There has been a noticeable visibility of science-fiction drama over the last few years. On television in particular, a seeming rediscovery of the genre speaks volumes about where we are now. This is the case even as, somewhat ironically, programmes take some of their moves from dystopian fiction of old by way of a more cynically strung-out view from the 1960s, when sci-fi was as much a part of the counter-culture as a copy of Oz magazine or IT.

Where all this began is anybody’s guess, but E.M. Forster’s story, The Machine Stops, first published in 1909, through to Isaac Asimov’s collection of short fiction published in 1950 as I, Robot, and its follow-up, The Rest of the Robots, point the way. Some of Asimov’s work looked to Forster’s story, while both future Star Wars director George Lucas’s 1971 debut feature film, THX 1138 and the original novel that inspired the film, Logan’s Run, also drew inspiration from The Machine Stops. In film too there was the ecologically inclined Silent Running, inner-city overcrowding in Soylent Green and the hippies in space of John Carpenter’s debut feature, Dark Star.

Similar ideas have been brought bang up to date with Charlie Brooker’s series of stand-alone techno-fears in Black Mirror, as well as the suitably ice-cool look at robots coming of age and possibly to their senses in Humans.

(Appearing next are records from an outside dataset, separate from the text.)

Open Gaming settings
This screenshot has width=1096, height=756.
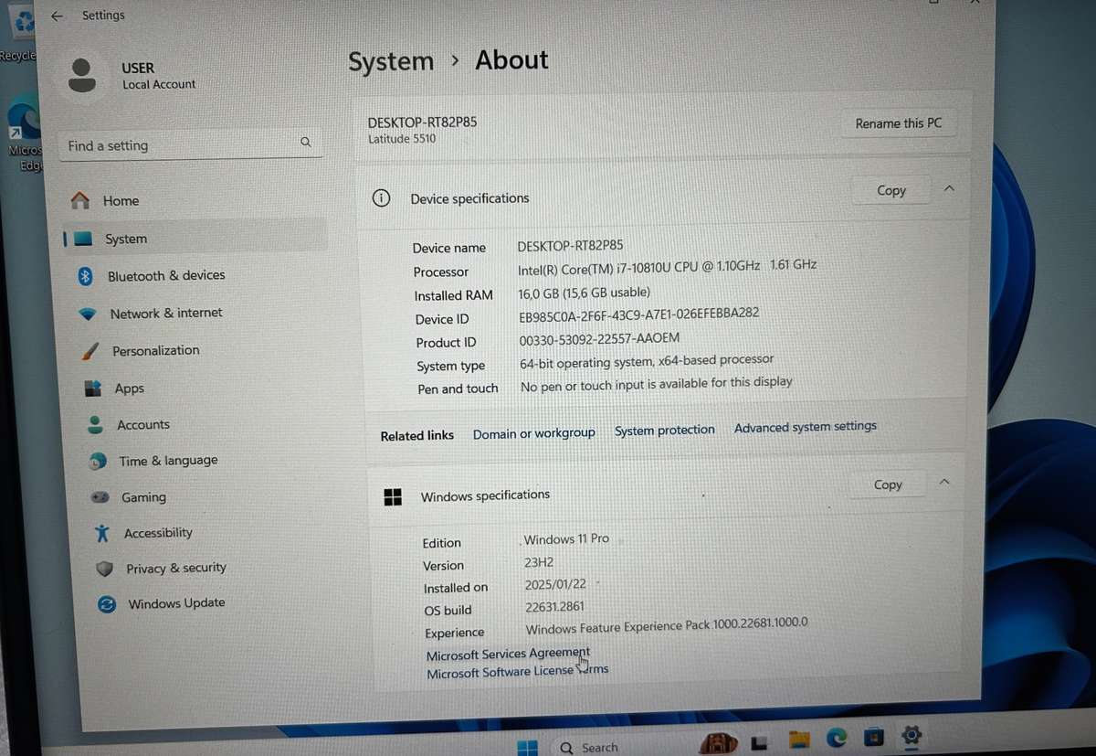click(x=143, y=496)
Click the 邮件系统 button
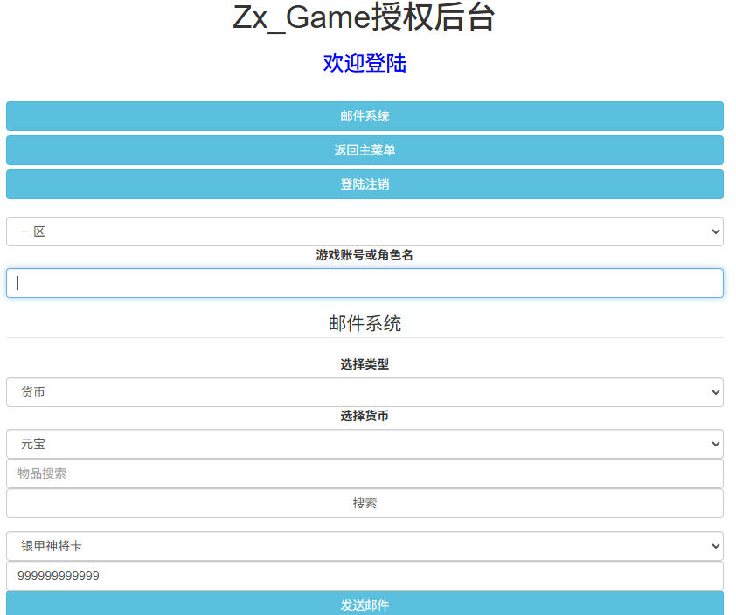 (364, 115)
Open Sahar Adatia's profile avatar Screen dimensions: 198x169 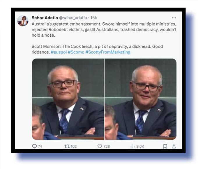[23, 21]
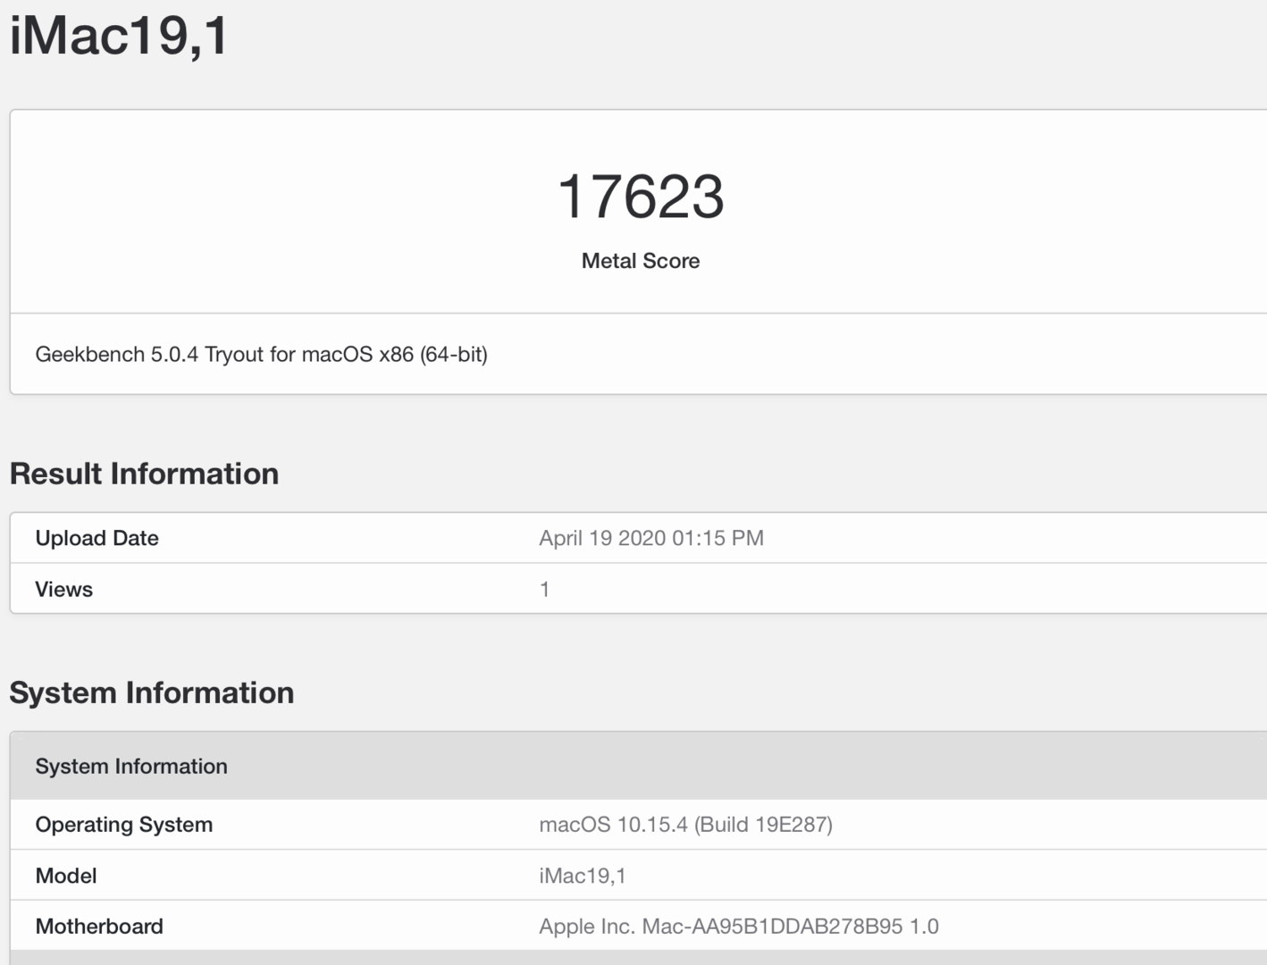Image resolution: width=1267 pixels, height=965 pixels.
Task: Click the Motherboard row label
Action: 98,927
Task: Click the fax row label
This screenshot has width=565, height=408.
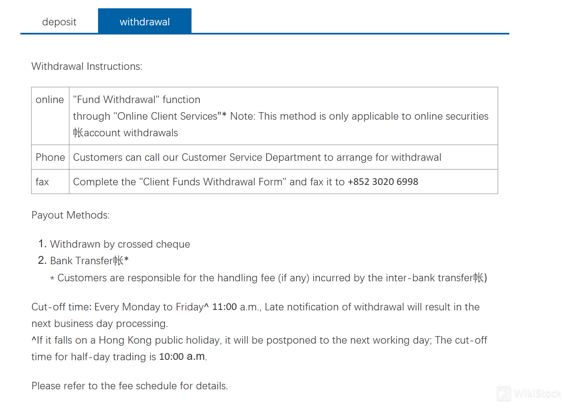Action: 42,182
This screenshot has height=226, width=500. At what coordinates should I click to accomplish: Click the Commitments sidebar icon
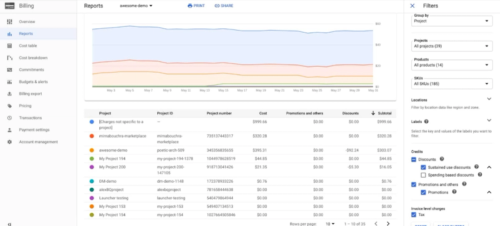pyautogui.click(x=9, y=70)
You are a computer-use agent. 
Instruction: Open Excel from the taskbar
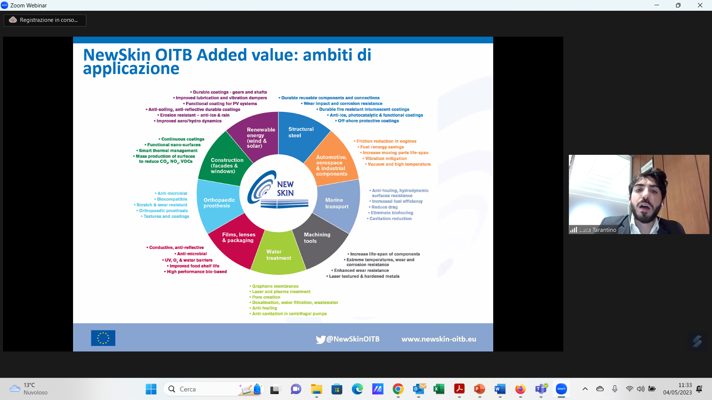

What influence any of this has had on Interference remains to be seen, though all three writers appear to have deliberately kept their distance.

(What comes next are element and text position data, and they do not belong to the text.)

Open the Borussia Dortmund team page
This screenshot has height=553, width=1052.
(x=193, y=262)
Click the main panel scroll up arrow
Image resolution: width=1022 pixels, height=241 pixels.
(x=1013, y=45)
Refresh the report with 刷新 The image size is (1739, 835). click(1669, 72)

“As soon as I started on this project I stopped watching Black Mirror,” says Khalil, whose own work has been seen on TV as well as writing for the likes of the Arcola Theatre, Shakespeare’s Globe and the Royal Shakespeare Company. “Black Mirror is brilliant, but it can also be upsetting, because we’re in a dark place politically, and dystopian futures are good backgrounds to play these things out. With Interference, Cora encouraged us to look at the positives, and so some of the things that have come out of the plays has been quite beautiful, and they have a lot more hope.”

Conversely to what is happening on television, and sci-fi geeks will no doubt be able to contradict this with a galaxy’s worth of examples, but putting sci-fi onstage has never been easy. Again, ironically, this has arguably had something to do with theatre dealing with the flesh and blood variables of having actual people up there doing stuff than being able to rely on sometimes unreliable special effects.

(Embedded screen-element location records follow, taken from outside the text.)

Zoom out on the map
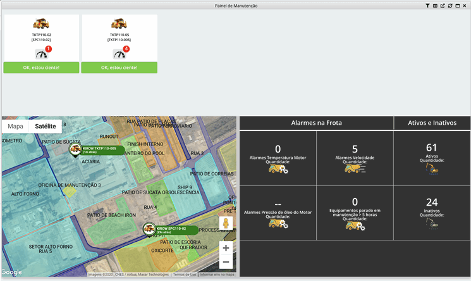This screenshot has height=281, width=471. pyautogui.click(x=226, y=261)
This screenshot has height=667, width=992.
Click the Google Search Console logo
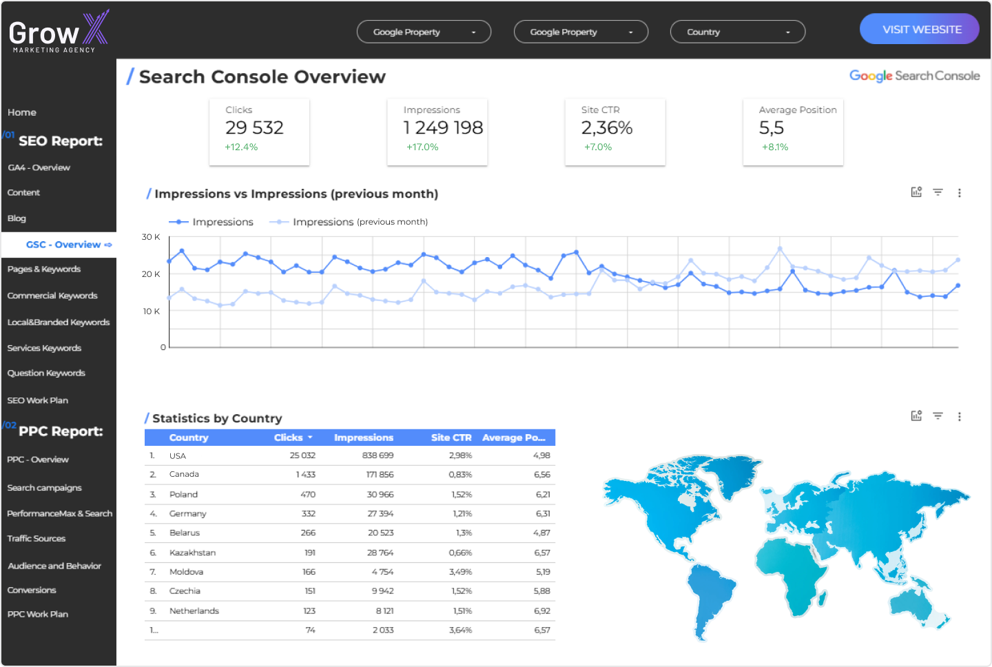coord(914,76)
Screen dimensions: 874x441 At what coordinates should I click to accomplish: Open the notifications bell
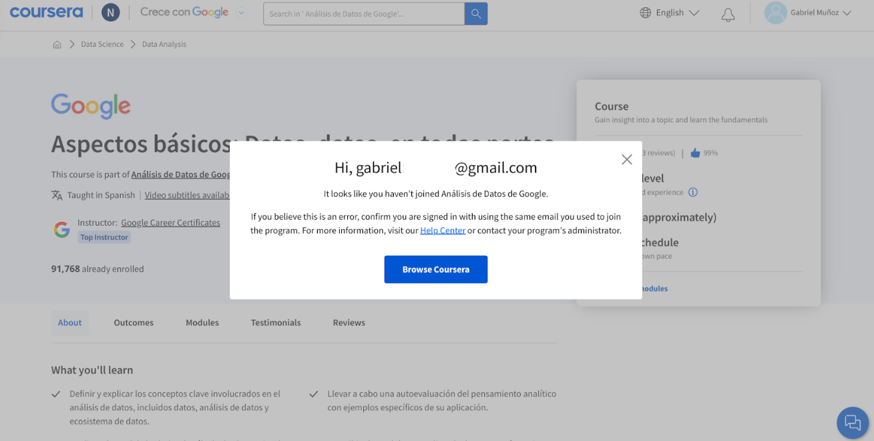click(728, 15)
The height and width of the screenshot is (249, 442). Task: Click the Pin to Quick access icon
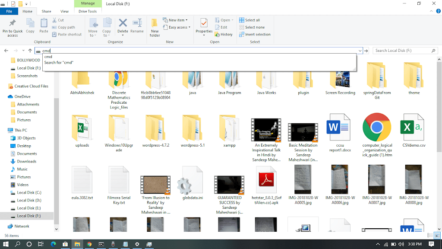(13, 23)
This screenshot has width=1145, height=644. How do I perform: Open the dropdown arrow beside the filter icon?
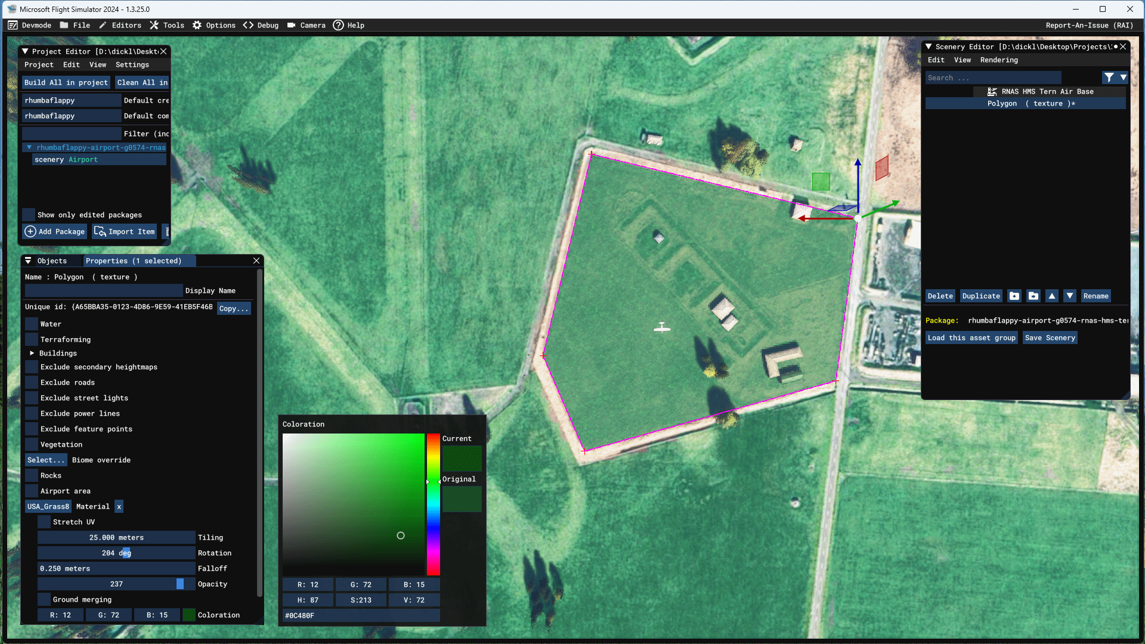1124,78
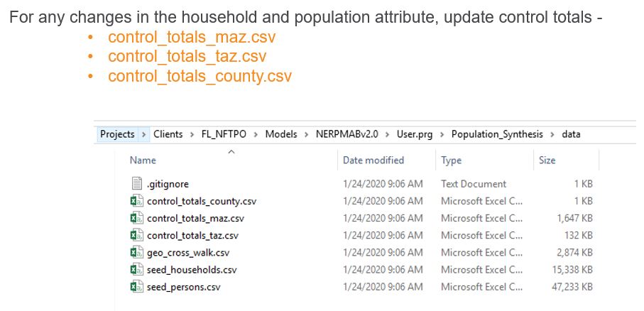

This didn’t stop Ken Campbell producing his nine-hour staging of Robert Shea and Robert Anton Wilson’s tripped-out sci-fi conspiracy epic, Illuminatus!, in a Liverpool arts lab back in 1977. Nor did it prevent the late Tom McGrath writing his own take on robots at the Traverse Theatre in Edinburgh in 1978 with his Asimov inspired play, The Android Circuit. More recently, Stef Smith’s play, Girl in the Machine, also at the Traverse, proved again that it is not a special effects budget that counts, but the people.

“On TV, the future is often quite shiny and sleek,” Khalil says. “Where is science-fiction allowed to be messy on TV? Only on Red Dwarf does it come close to that. I think we’ve managed to honour it as a genre, so it will be glossy in bits, but the plays aren’t that hi-techy. The thing I love about the plays being done together is that tonally they really feel like they’re from the same universe, and it’s the human stuff that counts.”

As Pearson points out, “I suppose it’s just about shared experience. I think a lot of people are fearful of the future, and I suppose doing the three plays in Interference is partly about getting together and sharing those fears, but also trying to alleviate them as well.”

Butucea sums it up best.

“I think all of us are really exploring one large question, he says, “which is how technology changes things for us as people. Technology is very much what we make of it, and it is humans who use it for good or bad. In that respect, Interference isn’t so much a reflection of technology. It’s more a reflection of humanity.”

Interference, City Park, Alexandra Parade, Glasgow, March 16-30.